Curiosamente, tendo em conta a evolução do Vagabundo nos últimos anos (já abordei esta questão na introdução a este ciclo), Chaplin molda-o em ‘The Idle Class’ muito mais próximo dos seus primórdios das curtas da Keystone e da Essanay, talvez para enfatizar a dicotomia entre o pequeno homem e a classe ociosa. Este retorno às origens é imediatamente perceptível na hilariante cena no campo de golfe (Chaplin em principio ter-se-á inspirado na sua própria ideia de ‘How to Make Movies’, já criticado), onde o Vagabundo torna-se um “ladrão de conveniência" (de bolas para poder jogar) e tem atitudes algo manhosas e interesseiras.
Mas seria impossível a Chaplin, supõe-se, fugir da poderosa personalidade e do poderoso significado do Vagabundo que lentamente se revelava e que havia tido o seu expoente máximo em ‘The Kid’. Daí o Vagabundo revelar também o seu lado mais sensível, principalmente num segundo acto passado numa mansão, onde uma grande festa está a decorrer. O Vagabundo entra por necessidade (fugir da polícia, claro está), mas vai tornar-se o centro das atenções, primeiro porque é confundido por Edna pelo seu marido bêbado, dono da casa (Chaplin num dual papel que o permite regressar ao estado ‘bêbado’ que o tornou famoso), e depois na caótica e característica cena de perseguição que constitui o clímax cómico da curta.
‘The Idle Class’ é uma pérola. Primeiro porque é hilariante. Segundo porque mistura um excelente domínio da gag “moderna” de um Chaplin mais maduro com as suas personalidades iniciais quer do Vagabundo inocentemente matreiro, quer do bêbado (e quão engraçado é Chaplin dentro de uma armadura, sem conseguir soltar-se?!). Este contraste estilo Príncipe e o Pobre ou Jekyll e Hyde constitui um híbrido invulgar (depois, recorde-se, de já ter feito 'The Kid'), mas inevitavelmente cómico, que liga o seu passado e o presente numa quase auto-homenagem hilariante aos melhores momentos do seu repertório e do seu estilo cinematográfico.

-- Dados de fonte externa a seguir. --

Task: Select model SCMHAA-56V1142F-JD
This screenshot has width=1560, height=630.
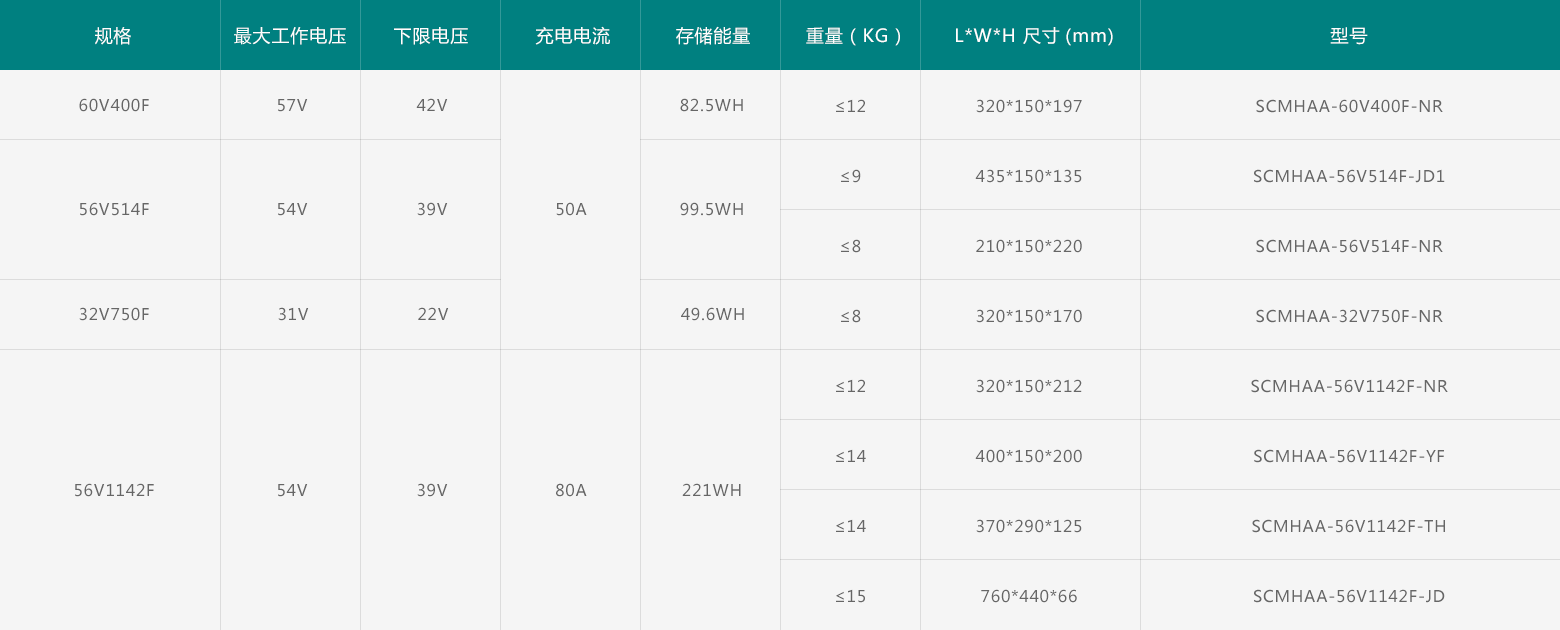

Inevitavelmente, a curta termina com o Vagabundo a ir (ou a fugir!) para o horizonte sem ganhar (quase) nada; um final clássico mas não artístico nem pungente como seria daí em diante. Mesmo assim, tudo somado ‘The Idle Class’ é sem dúvida alguma a última grande curta-metragem de Chaplin (que só faria mais duas em toda a sua vida). Se quisermos resumi-la podemos dizer “Chaplin joga golfe e depois ‘crasha’ um baile de máscaras”. Mas tem mais, muito mais, do que isso, e aí reside o seu génio, ou quase quase.